Resubmission of work generally follows one of two strategies, depending on confidence in the original framing. If the teaching point and positioning are solid, the focus should be on efficiently aligning the article with the next journal’s requirements. This commonly includes reformatting to a new word count and revising tables or figures to meet different limits. If reviewer feedback suggests problems with clarity, novelty, or fit, take a deeper revision approach. Revisit the discussion for a new audience, tighten and appropriately narrow the novelty claim, and sharpen the “so what” so it is immediately clear to the next journal’s readers.
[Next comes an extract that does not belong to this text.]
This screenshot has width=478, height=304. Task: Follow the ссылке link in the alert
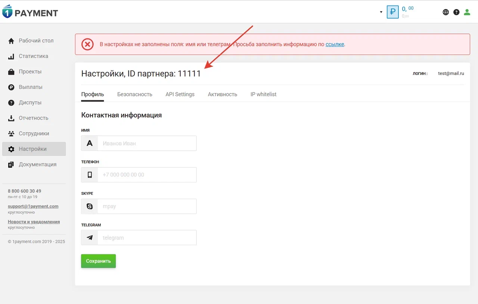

Reviewer comments remain useful even after rejection. They often highlight where the narrative was unclear, claims felt overstated, or the discussion did not sufficiently distinguish the case from existing reports. Incorporate this feedback when appropriate and adjust the framing and emphasis of the discussion to fit the priorities of the next journal’s audience. Thoughtful revision following rejection often strengthens the article and increases the likelihood of eventual publication.
Conclusion
Case reports are a practical entry point into PC scholarship but may feel intimidating to the unfamiliar clinician. Many clinicians and trainees lack a clear roadmap for moving from an interesting encounter to a publishable article, and we have presented a strategy to guide authors through bringing a case from the bedside to publication. Using the three-phase framework of Before, During, and After provides a practical approach to transforming clinical encounters with a clear teaching point into scholarship. This framework has limitations. It is not derived from a systematic review but instead reflects expert opinion, experiential knowledge, and established reporting guidance. Early and transparent planning, focused literature review with concurrent journal selection, and disciplined writing guided by CARE can prepare authors for the realities of submission, revision, and resubmission. This standardized, replicable process supports team-based scholarship and helps busy clinicians translate clinically meaningful lessons into publications that improve patient-centered quality care across health care settings.
Footnotes
Acknowledgment
The authors thank Dr. Craig Blinderman for invaluable mentorship and critical feedback.
Author Disclosure Statement
G.A.R.-W. is an Associate Editor of the Journal of Palliative Medicine.
Funding Information
No funding was received for this article.